-- BEGIN QUOTED PASSAGE --

Caryn Marooney is general partner at Coatue Management and sits on the boards of Zendesk and Elastic. An advisor to Airtable, in prior roles she oversaw communications for Facebook, Instagram, WhatsApp and Oculus and co-founded The OutCast Agency, which served clients like Salesforce.com and Amazon.

Pride. Greed. Lust. Envy. Gluttony. Wrath. Sloth.

You’ve probably heard of the Seven Deadly Sins, but I bet you’ve never wondered how they apply to starting a company. The answer: surprisingly well!

Over the years, I’ve talked about the seven habits every company should try to avoid and the seven (non-biblical) virtues each company should strive for. Done right, they will help founders focus, save time and avoid some common — and painful — mistakes.

For the purpose of this post, I’ve paired each sin with its closest corresponding virtue.

Sin No. 1: Lust (don’t focus on what other companies have)

As a founder, you have to pay attention to your competitors. Just don’t let that attention turn into lust for what they have — whether it’s a flashy marketing campaign, a fancy office or a killer staff.

-- END QUOTED PASSAGE --
-- BEGIN MATERIAL --

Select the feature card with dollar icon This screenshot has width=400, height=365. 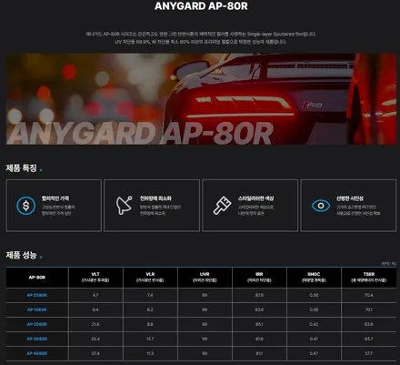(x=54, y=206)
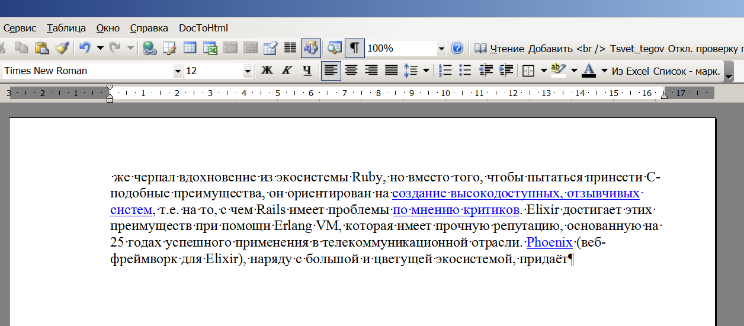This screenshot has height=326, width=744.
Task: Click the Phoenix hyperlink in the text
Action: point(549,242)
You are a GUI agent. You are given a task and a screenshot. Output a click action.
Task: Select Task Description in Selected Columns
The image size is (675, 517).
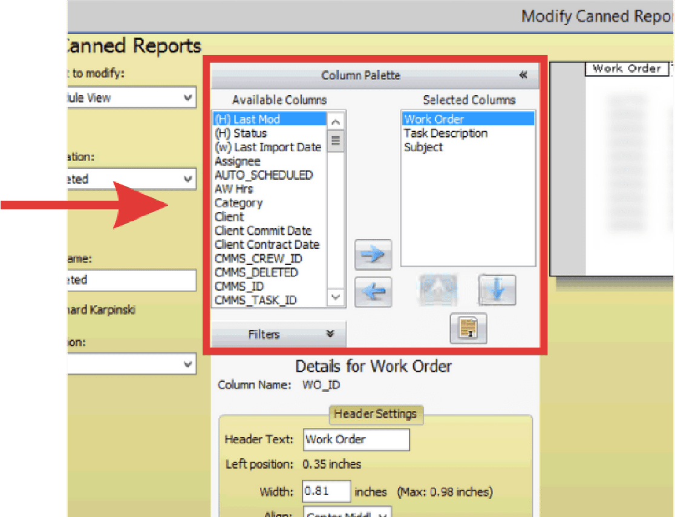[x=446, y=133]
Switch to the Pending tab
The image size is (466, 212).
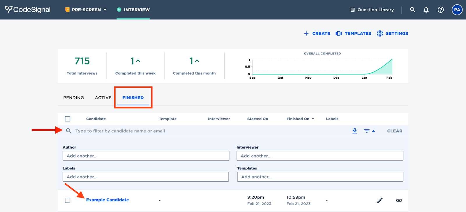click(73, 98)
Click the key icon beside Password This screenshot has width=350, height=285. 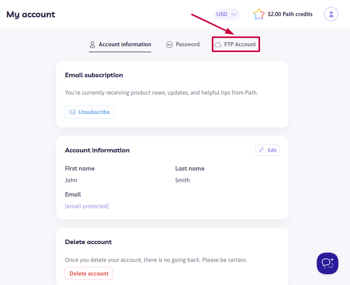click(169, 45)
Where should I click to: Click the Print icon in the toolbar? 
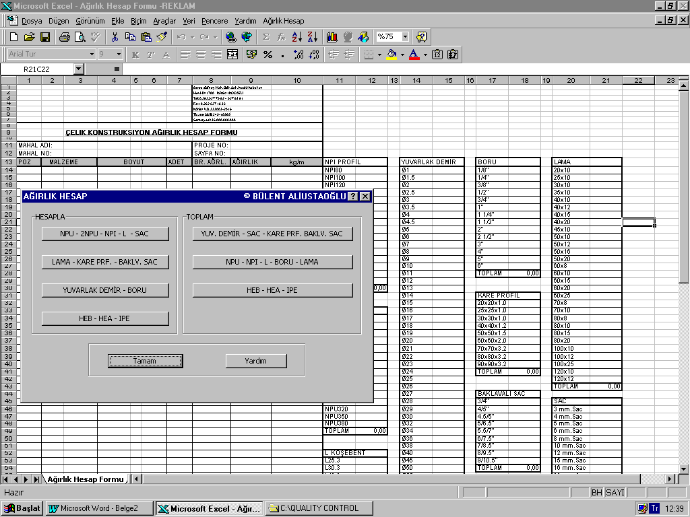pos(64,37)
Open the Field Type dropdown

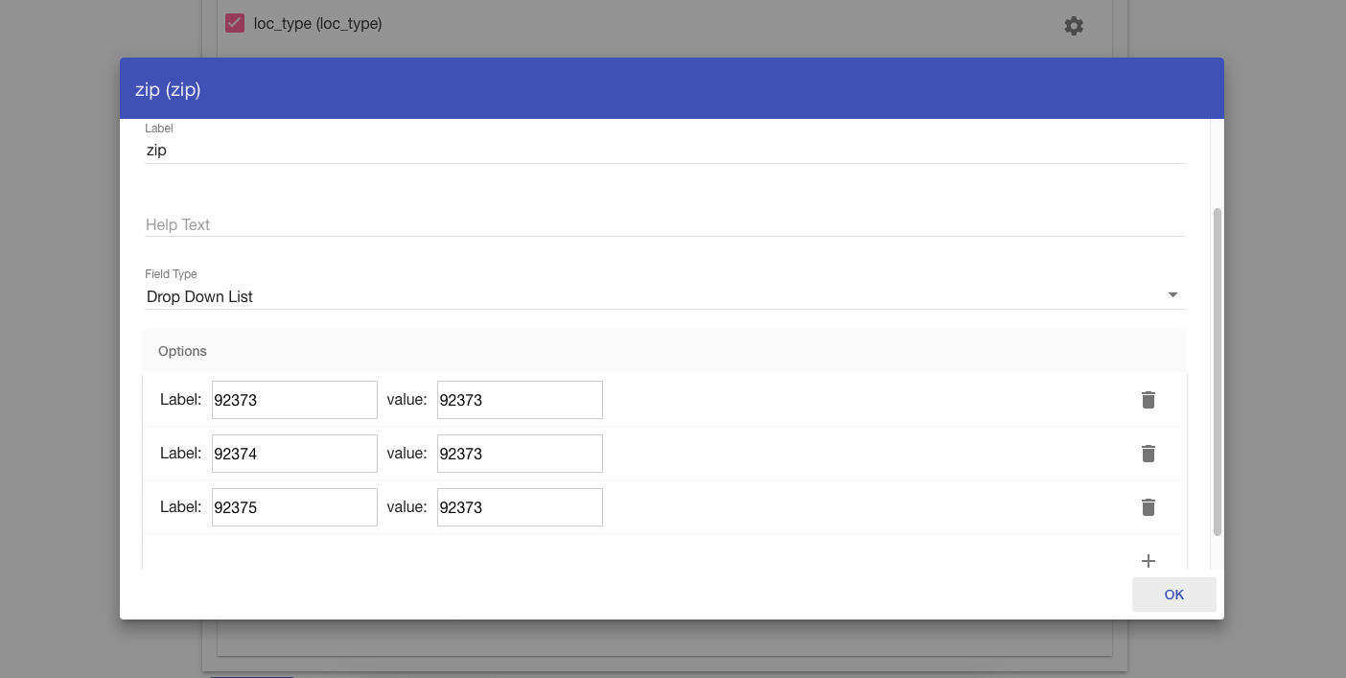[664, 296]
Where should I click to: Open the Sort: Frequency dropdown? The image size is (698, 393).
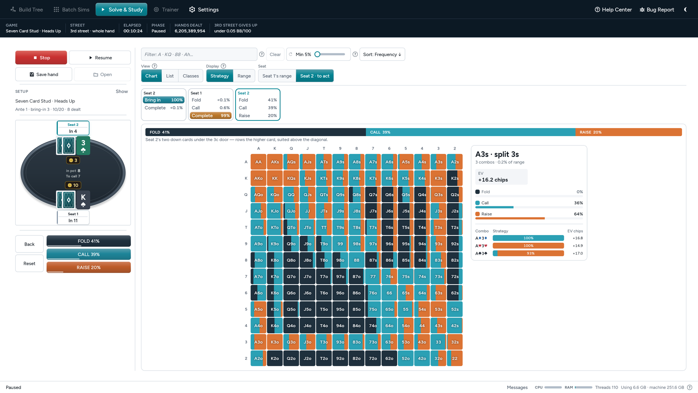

-- END MATERIAL --

→ INSTRUCTIONS FOR THE TASK: Write out the stretch of the essay on startup sins from "You’ve probably heard" through "painful — mistakes.". Rely only on the essay on startup sins, not the data.

→ RESPONSE:
You’ve probably heard of the Seven Deadly Sins, but I bet you’ve never wondered how they apply to starting a company. The answer: surprisingly well!

Over the years, I’ve talked about the seven habits every company should try to avoid and the seven (non-biblical) virtues each company should strive for. Done right, they will help founders focus, save time and avoid some common — and painful — mistakes.